Impossible amour ?

/Charles Consigny a une écriture vive, douce et triste à la fois pour décrire, dans L’âge tendre, dont le titre sied parfaitement à l’humeur amoureuse du narrateur qui semble très peu éloigné de l’auteur, une jeunesse dont les rapports au monde sont pour le moins désabusés.

Drogue, alcool, partouzes, fric, antidépresseurs,  sont les principaux prismes à travers lesquels cette jeunesse, que l’on aurait pu qualifier de dorée si elle n’était façonnée par tant de malheurs, de désespérance et de tristesse, appréhende un monde sur lequel elle ne se fait plus aucune illusion et dont elle espère simplement tirer le plus de profit immédiat. Hédonisme forcené, « perte de valeurs », jeunesse désenchantée, on se dit que tout cela a été écrit maintes fois.

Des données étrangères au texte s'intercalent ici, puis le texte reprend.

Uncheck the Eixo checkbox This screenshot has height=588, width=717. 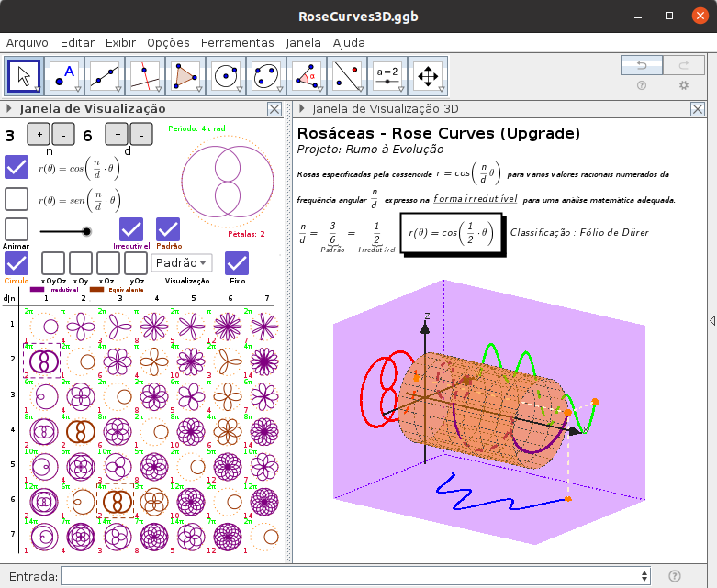coord(237,263)
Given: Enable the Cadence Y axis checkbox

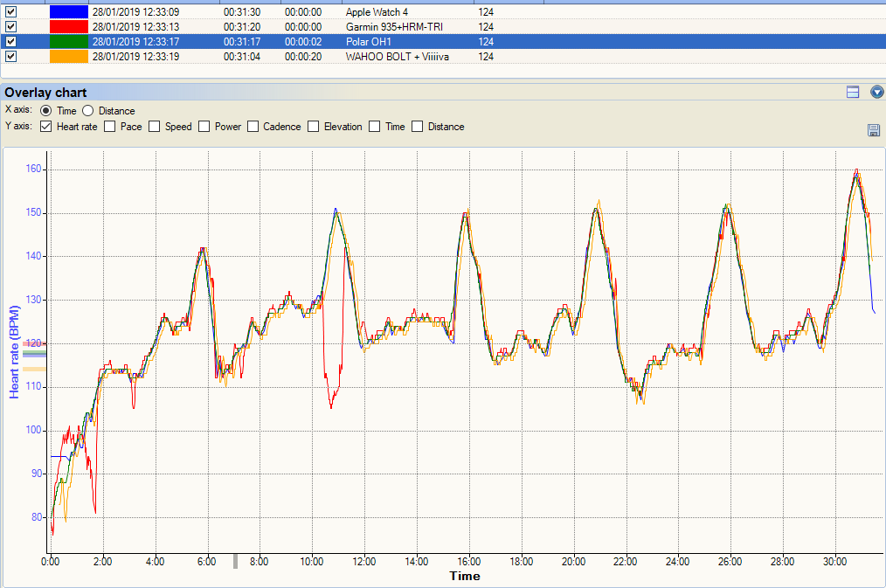Looking at the screenshot, I should click(253, 127).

Ce que Charles Consigny apporte dans son livre, c’est une immense tendresse et une empathie presque infinie pour des personnages superficiels qui sembleraient à première vue ne pas le mériter. Qui sommes-nous pour juger ? semble-t-il nous dire.

Il y a dans ce roman une quasi absence de critique à l’égard des modes de vie des personnages et de leurs familles, une absence de révolte, de haine et de violence que l’on rencontre rarement et qui rappellent les débuts de Renaud Camus, notamment son Journal de Travers. Avec l’œuvre de Renaud Camus, notamment telle qu’elle s’est développée à ses débuts, où la retranscription minutieuse de la vie quotidienne dans ses infimes détails était à peu près dénuée de tout propos critique, il y a plus d’un trait commun. L’amour des belles choses et des hommes, l’insatiable quête du désir amoureux, le narcissisme que met au jour le besoin de se raconter et de se dévoiler sous toutes les coutures, la « malédiction homosexuelle », comme l’appelle Charles Consigny, sont autant de thèmes qui les rapprochent.
Cette « malédiction homosexuelle », qui occupe une bonne partie du roman, relie aussi Consigny à des auteurs plus anciens que cette question préoccupait beaucoup : Gide, Proust, Wilde par exemple, et évite à son roman de sombrer dans une redite plus ou moins heureuse d’un roman de Beigbeder ou de Houellebecq.
Y a-t-il, dès lors, une « écriture homosexuelle » ? C’est un propos très difficile à tenir, et pourtant, on ne peut s’empêcher de songer qu’il y a chez ces auteurs une douceur mélancolique et constamment amoureuse qui leur est spécifique et dont la malédiction dont parle Consigny est peut-être la cause.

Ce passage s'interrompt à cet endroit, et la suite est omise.